Entrano in gioco, a questo punto, i populisti. Per Lind il populismo è una reazione, una resistenza alla vittoria completa della classe tecnocratica, che ha maggiori risorse e potere ma numeri inferiori alla classe periferica. I populisti hanno cambiato coordinate alla politica. Il centrismo vincente degli anni novanta, quello dei Blair, dei Clinton, dei Bush, dei Berlusconi si basava su idee economiche liberali (centrodestra) e su un approccio etico aperto (progressista o, quantomeno, non tradizionalista). Quello dei populisti è l’esatto contrario, per questo è scomparso il centro ed i tecnocratici continuano a non volerlo comprendere, si basa su idee economiche di sinistra (Stato sociale) e su posizioni etiche di destra (tradizionaliste). In cui il collante più forte è l’opposizione alla classe tecnocratica e progressista che, nel frattempo, si è avvantaggiata della globalizzazione economica ed istituzionale occupando gran parte dei posti di potere nel mercato e nelle istituzioni non-maggioritarie. Qual è il problema del populismo? Lind non è tenero: i movimenti populisti reagiscono, protestano, frenano, ma non governano. Se e quando governano, faticano a costruire una propria élite, un contro-establishment capace di ricondurre alla ragionevolezza la classe tecnocratica, tenere unita la società, trovare un accordo tra le due classi. È per questo che la politica occidentale rischia di andare a rotoli, perché nessuno riesce a costruire un New Deal. Troppo sprovveduti i populisti, troppo cieca e sfacciata la classe tecnocratica. I due mondi non si connettono, nessuno coglie la raffinatezza del buon viso a cattivo gioco e della mediazione. E scrive Lind, fornendo una potente suggestione, che il rischio è quello della deriva sudamericana in cui oligarchie oppressive provocano cicliche e distruttive reazioni populiste. È il tecnopopulismo, regime in cui le due anime, le due classi, convivono nel rischio dell’autodistruzione. Quanto manca al collasso del sistema? Non lo sappiamo, ma come ammoniva George Orwell nei regimi tecnocratici vi è sempre il rischio “di una società gerarchica, con in cima una aristocrazia della competenza e in basso una massa di semi-schiavi”.

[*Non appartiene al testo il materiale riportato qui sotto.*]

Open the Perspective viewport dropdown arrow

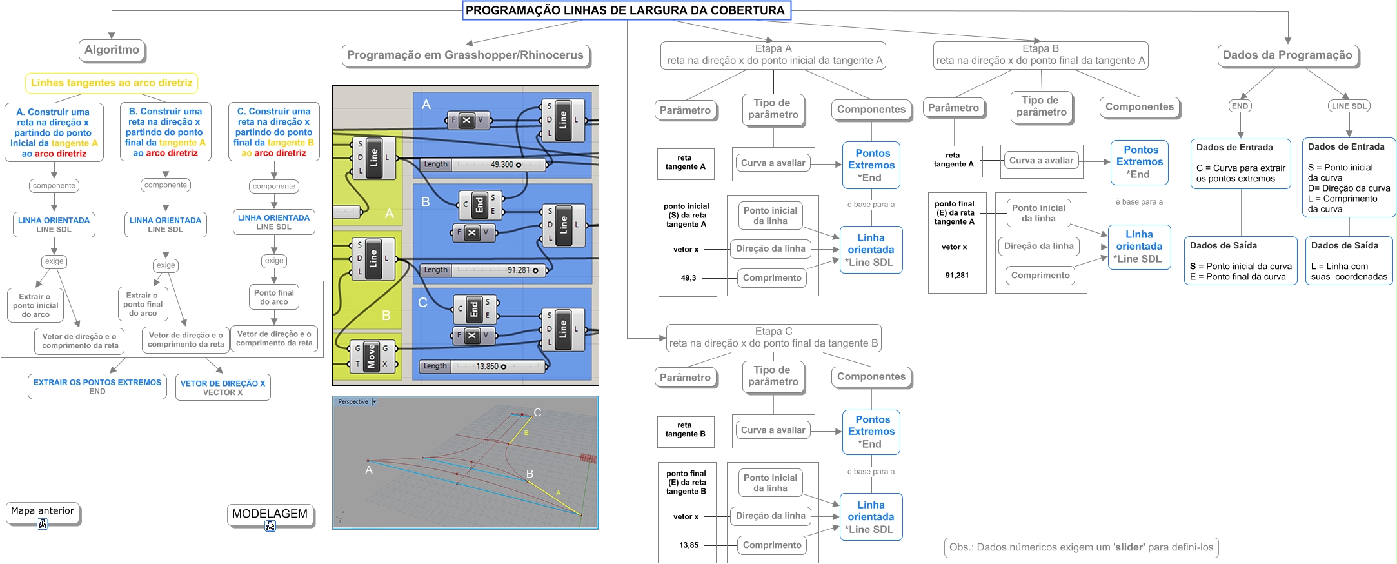[x=374, y=402]
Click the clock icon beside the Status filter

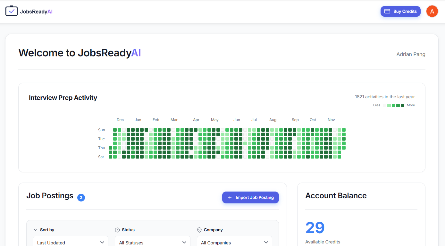(117, 230)
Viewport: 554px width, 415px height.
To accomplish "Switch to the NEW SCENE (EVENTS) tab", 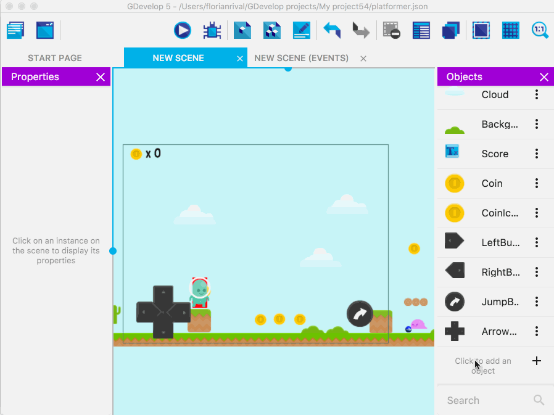I will coord(301,58).
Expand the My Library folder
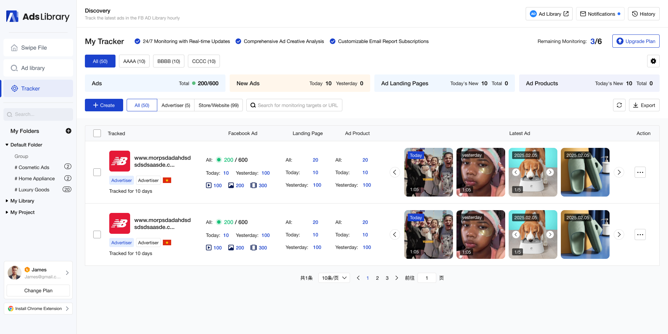Viewport: 668px width, 334px height. (22, 201)
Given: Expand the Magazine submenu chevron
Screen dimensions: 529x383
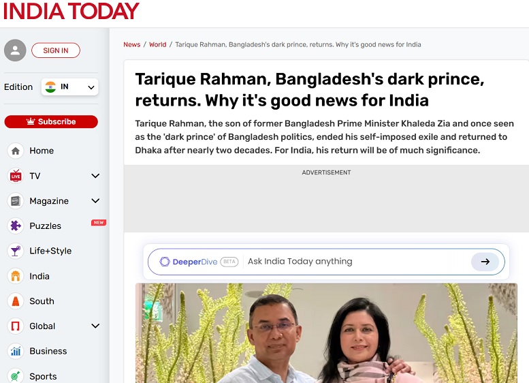Looking at the screenshot, I should click(95, 201).
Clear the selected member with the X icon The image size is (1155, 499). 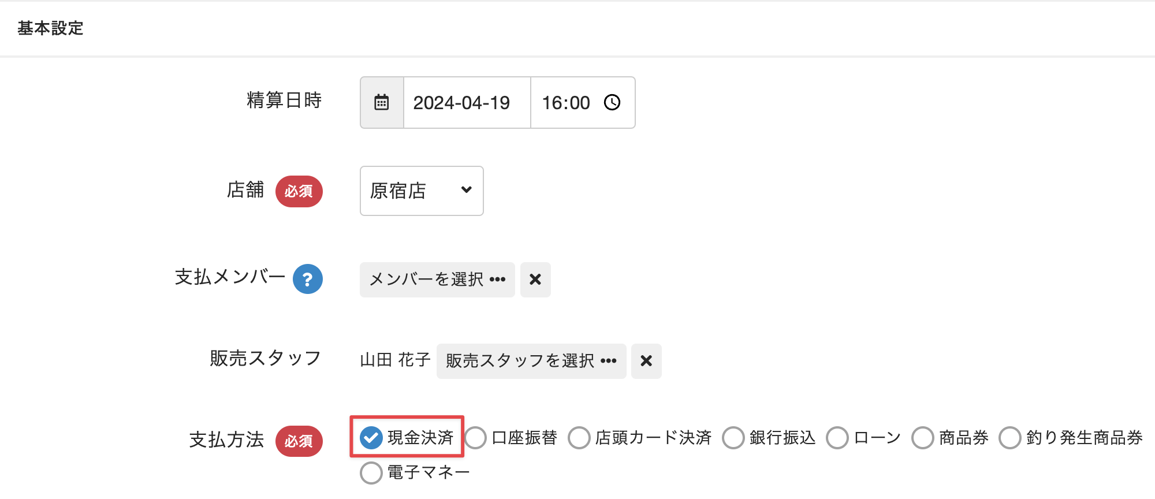tap(535, 280)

Dove finisce il ragionamento di Lind? Come si guarisce dalla malattia? L’intellettuale americano sfocia in quello che potremmo chiamare neo-corporativismo, e che Lind chiama pluralismo democratico. Non si tratta di rievocare il corporativismo fascista, esperimento nella pratica di poco successo perché effettuato in una cornice statalista, autoritaria e dominata dal partito unico, ma di una tradizione che parte dal sociologo Durkheim e s’integra con i pensatori federalisti, come Thomas Jefferson. L’unico modo per trovare un patto tra le due classi è fornire gli strumenti per cui possa avvenire una trattativa: rivivificare i sindacati, ri-territorializzare la politica, addomesticare il capitalismo. Fondare la società su un ordine tripartito: lavoro, capitale, politica. Che dovranno tornare a cooperare all’interno di nuovi ordini camerali e territoriali. La working class, ben più numerosa e diffusa dei tecnocrati, deve utilizzare questi strumenti per far valere il proprio potere. Un maggiore controllo sulla politica, sulla finanza pubblica, sul commercio, sull’immigrazione ed un rapporto più stretto con il mondo economico-finanziario sono gli antidoti al tecno-populismo, all’oligarchia demagogica in cui rischiamo di precipitare. In questo processo la maturazione dei movimenti nazional-populisti è fondamentale, il passaggio dalla reazione alla progettazione di un nuovo ordine è essenziale. Ma anche nelle élite tecnocratiche servono pontieri che possano favorire questi processi federativi e spingere affinché si rafforzi il controllo dal basso del potere. Per molti aspetti questo ragionamento coincide con quello di Joshua Goldberg, che parte da posizioni più conservatrici ma alla fine ci riconduce nel suo libro alla necessità di riscoprire e difendere lo spirito originario dell’Occidente. Un approccio che aveva trovato spazio anche nelle riflessioni di importanti, ma spesso fuori dal coro del conformismo, pensatori italiani come Gianfranco Miglio e Geminello Alvi.

La diagnosi della malattia della nostra società è ormai accurata. Riusciranno vecchie e nuove élite a forgiare un nuovo patto? O siamo forse destinati a dividerci tra le due disastrose derive, quella orwelliana e quella sudamericana?